El fallo confiere a los particulares la facultad de reclamar a los buscadores que eliminen enlaces a datos que consideren lesivos para su intimidad. Huelga decir que la decisión dará pie a multitud de litigios entre motores de búsqueda y ciudadanos. Su aplicación práctica será, por tanto, además de muy compleja, onerosa.
El tribunal respalda que se borren hechos carentes de relevancia pública o que ya no sean pertinentes. Aquí terminan las certezas y empiezan las dudas.
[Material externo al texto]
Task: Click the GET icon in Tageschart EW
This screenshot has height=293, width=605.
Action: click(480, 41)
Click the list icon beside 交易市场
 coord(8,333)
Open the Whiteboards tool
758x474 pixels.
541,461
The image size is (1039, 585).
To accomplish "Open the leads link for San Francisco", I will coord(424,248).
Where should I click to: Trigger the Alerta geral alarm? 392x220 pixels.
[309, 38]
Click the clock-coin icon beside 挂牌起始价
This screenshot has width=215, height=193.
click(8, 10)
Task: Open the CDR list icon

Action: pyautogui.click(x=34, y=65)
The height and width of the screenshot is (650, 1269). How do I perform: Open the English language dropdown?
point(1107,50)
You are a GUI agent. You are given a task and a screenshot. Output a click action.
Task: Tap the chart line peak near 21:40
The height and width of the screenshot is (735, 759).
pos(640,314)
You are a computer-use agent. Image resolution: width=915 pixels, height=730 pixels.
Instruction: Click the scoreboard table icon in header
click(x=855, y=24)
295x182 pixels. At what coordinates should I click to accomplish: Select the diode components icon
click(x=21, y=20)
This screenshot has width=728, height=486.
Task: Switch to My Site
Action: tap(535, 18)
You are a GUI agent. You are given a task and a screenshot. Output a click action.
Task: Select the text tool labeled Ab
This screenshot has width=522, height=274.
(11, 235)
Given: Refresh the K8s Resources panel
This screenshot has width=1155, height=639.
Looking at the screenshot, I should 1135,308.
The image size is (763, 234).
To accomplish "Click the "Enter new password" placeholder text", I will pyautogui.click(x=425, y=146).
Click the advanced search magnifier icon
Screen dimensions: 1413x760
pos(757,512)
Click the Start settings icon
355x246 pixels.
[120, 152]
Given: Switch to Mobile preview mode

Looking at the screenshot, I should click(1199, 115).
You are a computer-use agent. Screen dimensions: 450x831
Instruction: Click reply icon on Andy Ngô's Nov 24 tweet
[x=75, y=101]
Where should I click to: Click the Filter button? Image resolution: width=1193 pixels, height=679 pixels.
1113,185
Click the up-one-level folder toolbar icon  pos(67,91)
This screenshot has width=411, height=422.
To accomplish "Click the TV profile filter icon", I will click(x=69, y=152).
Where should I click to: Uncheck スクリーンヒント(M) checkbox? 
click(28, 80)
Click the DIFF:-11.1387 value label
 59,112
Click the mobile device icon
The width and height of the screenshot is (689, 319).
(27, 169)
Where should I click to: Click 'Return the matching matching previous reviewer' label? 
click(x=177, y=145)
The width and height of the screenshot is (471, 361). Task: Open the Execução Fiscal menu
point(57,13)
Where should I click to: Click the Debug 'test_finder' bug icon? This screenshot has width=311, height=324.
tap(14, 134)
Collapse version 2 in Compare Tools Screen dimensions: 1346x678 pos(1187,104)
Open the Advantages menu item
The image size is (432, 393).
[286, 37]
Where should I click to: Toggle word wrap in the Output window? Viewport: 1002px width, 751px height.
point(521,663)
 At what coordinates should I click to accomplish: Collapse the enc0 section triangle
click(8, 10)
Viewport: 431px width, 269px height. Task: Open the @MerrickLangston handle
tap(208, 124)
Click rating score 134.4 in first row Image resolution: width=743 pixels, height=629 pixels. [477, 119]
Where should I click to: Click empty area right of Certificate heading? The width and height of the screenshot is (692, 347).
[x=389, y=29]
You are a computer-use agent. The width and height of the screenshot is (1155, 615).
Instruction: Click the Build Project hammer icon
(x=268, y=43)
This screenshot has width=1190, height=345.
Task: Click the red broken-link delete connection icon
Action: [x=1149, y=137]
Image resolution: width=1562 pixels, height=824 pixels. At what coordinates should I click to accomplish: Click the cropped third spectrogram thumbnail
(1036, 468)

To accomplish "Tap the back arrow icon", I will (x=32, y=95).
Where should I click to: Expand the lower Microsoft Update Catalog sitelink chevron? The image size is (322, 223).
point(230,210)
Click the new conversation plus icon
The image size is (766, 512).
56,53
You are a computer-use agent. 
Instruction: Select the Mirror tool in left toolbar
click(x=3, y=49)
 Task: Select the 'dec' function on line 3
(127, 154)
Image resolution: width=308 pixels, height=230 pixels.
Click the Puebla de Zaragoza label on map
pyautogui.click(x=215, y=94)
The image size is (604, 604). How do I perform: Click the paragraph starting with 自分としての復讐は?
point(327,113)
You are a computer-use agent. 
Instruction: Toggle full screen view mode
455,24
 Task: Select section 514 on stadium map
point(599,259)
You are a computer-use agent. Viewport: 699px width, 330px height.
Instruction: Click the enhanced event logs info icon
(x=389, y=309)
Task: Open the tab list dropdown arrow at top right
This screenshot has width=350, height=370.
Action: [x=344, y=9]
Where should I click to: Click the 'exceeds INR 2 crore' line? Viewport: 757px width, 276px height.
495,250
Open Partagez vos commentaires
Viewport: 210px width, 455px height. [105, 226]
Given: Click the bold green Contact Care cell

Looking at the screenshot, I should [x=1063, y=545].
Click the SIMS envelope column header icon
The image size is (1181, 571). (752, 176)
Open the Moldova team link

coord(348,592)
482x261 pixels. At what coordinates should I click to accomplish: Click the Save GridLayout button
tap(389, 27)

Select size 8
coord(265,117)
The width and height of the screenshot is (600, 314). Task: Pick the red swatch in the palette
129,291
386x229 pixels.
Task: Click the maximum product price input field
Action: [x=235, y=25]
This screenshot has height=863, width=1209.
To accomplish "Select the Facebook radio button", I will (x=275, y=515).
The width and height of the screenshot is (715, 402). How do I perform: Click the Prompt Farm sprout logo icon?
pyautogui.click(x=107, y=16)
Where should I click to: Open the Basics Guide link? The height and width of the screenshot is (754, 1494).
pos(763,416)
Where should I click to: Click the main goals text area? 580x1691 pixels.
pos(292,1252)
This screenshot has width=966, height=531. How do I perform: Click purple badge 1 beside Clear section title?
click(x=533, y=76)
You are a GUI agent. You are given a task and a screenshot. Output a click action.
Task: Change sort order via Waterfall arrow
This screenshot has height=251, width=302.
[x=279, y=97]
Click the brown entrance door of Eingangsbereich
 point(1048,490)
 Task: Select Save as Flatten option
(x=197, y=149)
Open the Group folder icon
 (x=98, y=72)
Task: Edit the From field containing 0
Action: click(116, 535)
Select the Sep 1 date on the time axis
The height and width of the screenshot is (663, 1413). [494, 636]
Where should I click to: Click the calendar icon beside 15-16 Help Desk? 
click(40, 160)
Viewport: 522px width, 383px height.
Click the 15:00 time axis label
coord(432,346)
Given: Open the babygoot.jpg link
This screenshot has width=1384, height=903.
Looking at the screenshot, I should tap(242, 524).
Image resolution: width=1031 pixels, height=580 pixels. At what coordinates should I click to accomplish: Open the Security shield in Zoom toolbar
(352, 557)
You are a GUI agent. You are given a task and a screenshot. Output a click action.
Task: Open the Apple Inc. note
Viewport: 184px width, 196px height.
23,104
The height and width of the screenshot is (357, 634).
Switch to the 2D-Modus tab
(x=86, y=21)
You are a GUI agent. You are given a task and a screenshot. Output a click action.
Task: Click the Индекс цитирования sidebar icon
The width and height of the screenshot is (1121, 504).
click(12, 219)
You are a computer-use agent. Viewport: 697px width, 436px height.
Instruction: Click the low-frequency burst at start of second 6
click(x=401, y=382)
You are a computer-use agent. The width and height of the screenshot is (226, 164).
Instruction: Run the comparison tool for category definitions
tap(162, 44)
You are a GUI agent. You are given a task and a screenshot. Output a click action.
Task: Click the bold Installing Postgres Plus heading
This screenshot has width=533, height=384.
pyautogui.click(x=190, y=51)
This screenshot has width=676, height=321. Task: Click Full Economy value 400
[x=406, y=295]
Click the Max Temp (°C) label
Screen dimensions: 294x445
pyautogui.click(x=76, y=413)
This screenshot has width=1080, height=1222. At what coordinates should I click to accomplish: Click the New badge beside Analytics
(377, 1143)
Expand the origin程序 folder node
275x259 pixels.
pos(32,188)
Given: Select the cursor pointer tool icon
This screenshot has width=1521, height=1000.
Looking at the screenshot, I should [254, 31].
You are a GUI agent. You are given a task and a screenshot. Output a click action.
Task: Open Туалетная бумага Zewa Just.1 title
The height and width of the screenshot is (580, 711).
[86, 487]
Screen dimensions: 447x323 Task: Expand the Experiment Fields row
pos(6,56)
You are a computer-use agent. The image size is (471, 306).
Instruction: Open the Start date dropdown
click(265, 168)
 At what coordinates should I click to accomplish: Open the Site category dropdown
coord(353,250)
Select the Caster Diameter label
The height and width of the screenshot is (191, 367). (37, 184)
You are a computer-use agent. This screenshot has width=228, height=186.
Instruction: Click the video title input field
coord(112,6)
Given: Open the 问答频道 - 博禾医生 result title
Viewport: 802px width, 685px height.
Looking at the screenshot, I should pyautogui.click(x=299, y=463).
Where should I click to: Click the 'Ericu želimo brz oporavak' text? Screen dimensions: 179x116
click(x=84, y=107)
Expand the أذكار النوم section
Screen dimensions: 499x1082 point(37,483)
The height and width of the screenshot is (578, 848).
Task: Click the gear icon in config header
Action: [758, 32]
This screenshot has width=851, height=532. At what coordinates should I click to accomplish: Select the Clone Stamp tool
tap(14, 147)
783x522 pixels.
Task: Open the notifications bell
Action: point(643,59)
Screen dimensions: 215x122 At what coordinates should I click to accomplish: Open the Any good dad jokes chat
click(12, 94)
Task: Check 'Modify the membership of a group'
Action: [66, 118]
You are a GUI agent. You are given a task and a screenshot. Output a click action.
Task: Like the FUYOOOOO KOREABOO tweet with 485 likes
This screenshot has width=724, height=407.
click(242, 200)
Es comprensible que alguien desee borrar infracciones antiguas o menores pero, por ejemplo, ¿debería desaparecer del rastro digital un delito fiscal cometido hace años? ¿Debería permanecer oculto que un promotor inmobiliario fue condenado por fraude? Sería ilógico, pero este dictamen da pie a ello.
Se deberá hilar fino en cada caso. Pero no deja de ser cuestionable que, en aras de la protección de la intimidad, una información cierta y contrastada deje de estar visible en la Red por ser perjudicial.